Olympiad Solving Factoring Pay attention to the detailed solution, I m just a junior high school stu

Question 1: To examine the construction of a perfect level, we need to decompose +3 into +4 and -1.

Solution: a 2-b 2+4a + 2b + 3

a 2+4a+4)-(b 2-2b+1) (This step puts the latter term with a minus sign).

a+2) 2-(b-1) 2 I forgot what it was called, a 2-b 2=(a+b)(a-b))).

a+2+b-1)(a+2-b+1)

a+b+1)(a-b+3)

Scold. The process is as follows:2 2006+(-2) 2007 P.S

2) 2007=2 2006 (-2) The original formula can be reduced to: 2 2006+2 2006 (-2) Extract the common factor: 2 2006 (1-2).

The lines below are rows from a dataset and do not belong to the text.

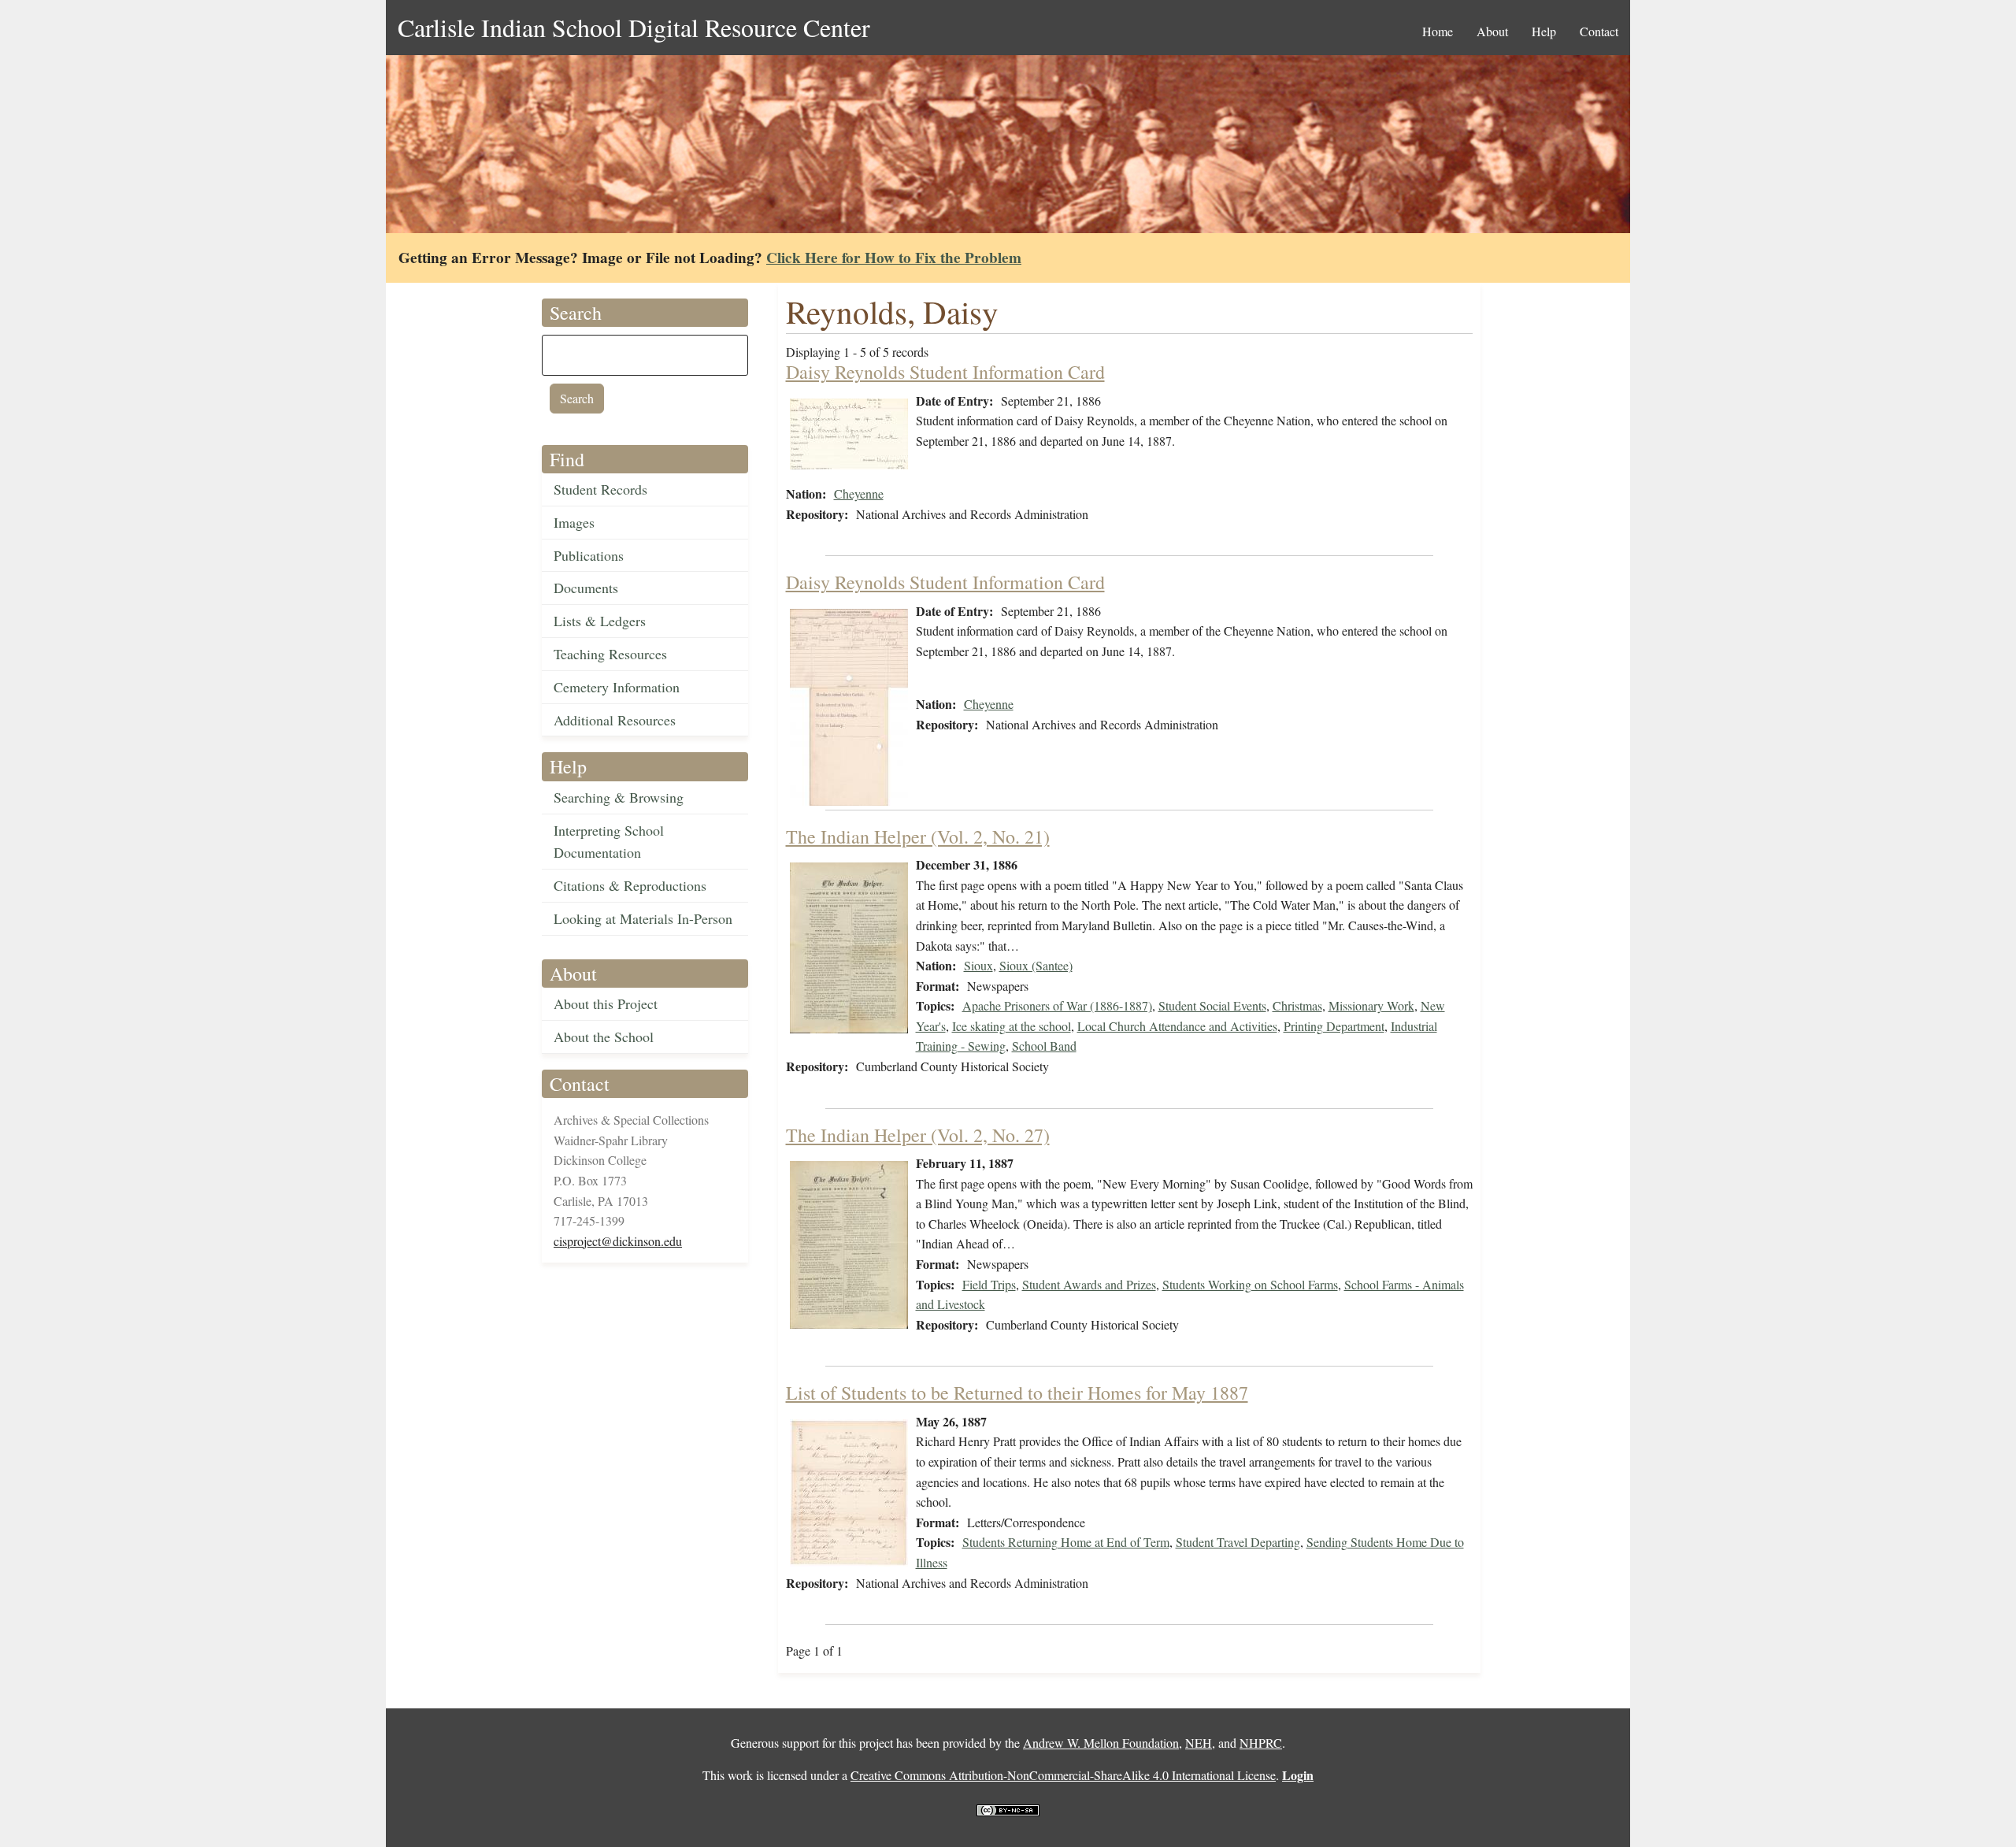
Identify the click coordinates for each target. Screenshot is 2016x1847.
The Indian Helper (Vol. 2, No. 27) (918, 1135)
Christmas (1297, 1005)
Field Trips (989, 1284)
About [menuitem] (1492, 31)
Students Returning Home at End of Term (1065, 1542)
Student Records (600, 489)
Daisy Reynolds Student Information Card (945, 371)
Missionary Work (1371, 1005)
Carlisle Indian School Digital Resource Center (634, 27)
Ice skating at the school (1011, 1026)
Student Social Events (1212, 1005)
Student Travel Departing (1238, 1542)
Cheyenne (859, 493)
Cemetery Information (617, 686)
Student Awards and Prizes (1089, 1284)
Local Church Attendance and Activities (1177, 1026)
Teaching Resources (610, 653)
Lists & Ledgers (600, 620)
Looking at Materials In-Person (643, 918)
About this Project (606, 1003)
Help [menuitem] (1544, 31)
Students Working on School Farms (1250, 1284)
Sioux (978, 965)
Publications (589, 555)
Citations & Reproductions (630, 885)
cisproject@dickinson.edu (618, 1241)
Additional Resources (615, 719)
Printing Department (1334, 1026)
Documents (586, 587)
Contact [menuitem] (1599, 31)
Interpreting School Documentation (609, 841)
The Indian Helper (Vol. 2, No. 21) (918, 836)
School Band (1044, 1045)
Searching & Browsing (619, 797)
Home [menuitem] (1437, 31)
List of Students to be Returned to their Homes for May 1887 (1017, 1392)
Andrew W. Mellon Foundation (1101, 1742)
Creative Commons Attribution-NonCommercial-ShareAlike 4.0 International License (1063, 1775)
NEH (1198, 1742)
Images (574, 522)
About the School (604, 1036)
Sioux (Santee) (1036, 965)
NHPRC (1261, 1742)
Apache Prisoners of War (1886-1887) (1057, 1005)
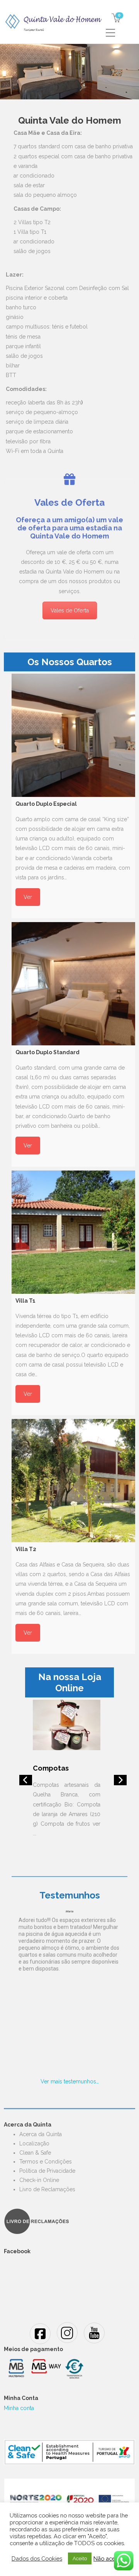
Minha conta (19, 2408)
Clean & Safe (35, 2153)
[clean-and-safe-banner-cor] (69, 2452)
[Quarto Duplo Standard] (73, 983)
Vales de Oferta (70, 610)
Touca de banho (61, 1768)
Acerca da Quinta (40, 2134)
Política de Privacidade (47, 2171)
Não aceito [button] (107, 2558)
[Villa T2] (73, 1480)
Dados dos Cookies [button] (37, 2558)
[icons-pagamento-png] (45, 2368)
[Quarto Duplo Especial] (73, 735)
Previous (23, 1782)
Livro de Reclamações (47, 2189)
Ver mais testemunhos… (70, 2081)
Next (118, 1782)
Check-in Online (39, 2180)
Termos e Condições (45, 2161)
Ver (28, 897)
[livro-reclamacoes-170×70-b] (37, 2221)
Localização (34, 2143)
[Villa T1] (73, 1232)
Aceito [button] (80, 2558)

After the original decomposition, it is: -2 2006

It should be tied up. I don't know if you have an answer, and the solution is -2...

It's a pattern finding question.

It can be deduced from the exponent of the factor.

x+1）＾ⁿ

Here's what it turned out of.

It is derived from the relationship between its exponents for the first time.

According to the law.

The second is (1+x) to the 6th power.

The last one is (n+1) power of (1+x).

Solution: 1, from x y xy 2x y 1 0 (x+1) 2+y 2=y(x+1)>=0, the deformation has (x+1-y) 2=-y(x+1)>=0, so y(x+1)<=0, and y(x+1)>=0, so y(x+1)=0, then (x+1) 2+y 2=0, there is y=0, x=-1

2 3 4 1 25 5 =(2 2+1) 2,2 3 4 5 1 121 11 =(3 2+2) 2,3 4 5 6 1 361 19 =(4 2+3) 2, from which we can see that the law is n (n+1) (n+2) (n+3)+1=((n+1) 2+n) 2 (where n>=1 and is an integer), which is expressed in mathematical language as the product of four consecutive natural numbers (the first natural number is greater than or equal to 1) and the sum of 1 is equal to the square of the second natural number and the square of the sum of the first natural number.

The equation of 1 can be reduced as: (x+1) +y(y-x-1)=0 x, where y is a real number.

Then there is only :(x+1) =0 , and y(y-x-1)=0 gives x=-1,y=0,-2

2 On the left is the multiplication of 4 consecutive natural numbers plus 1

(2nd power of x-3) + (2nd power of x -3)-2 This problem uses the pq formula (x+p)(x+q)=x 2+(p+q)x+pq

If the commutation method is used to make the 2nd power of x -3 to k, then the original formula becomes: k 2+k-2=(k-1)(k+2).

Swap k back to the 2nd power of x-3 and it becomes {(2nd power of x-3)+2}{(2nd power of x-3)-1}=(2nd power of x-1)(2nd power of x-4) = (x-1)(x+1)(x-2)(x+2)(x+2), got it? I answered so carefully, let's give some points.

Solution: Because x 3+y 3+z 3-3xyz=(x+y+z)(x 2+y 2+z 2-xy-yz-zx).

So (x 3+y 3+z 3-3xyz) (x+y+z)=x 2+y 2+z 2-xy-yz-zx

So x 3+y 3+z 3-3xyz is divisible by (x+y+z).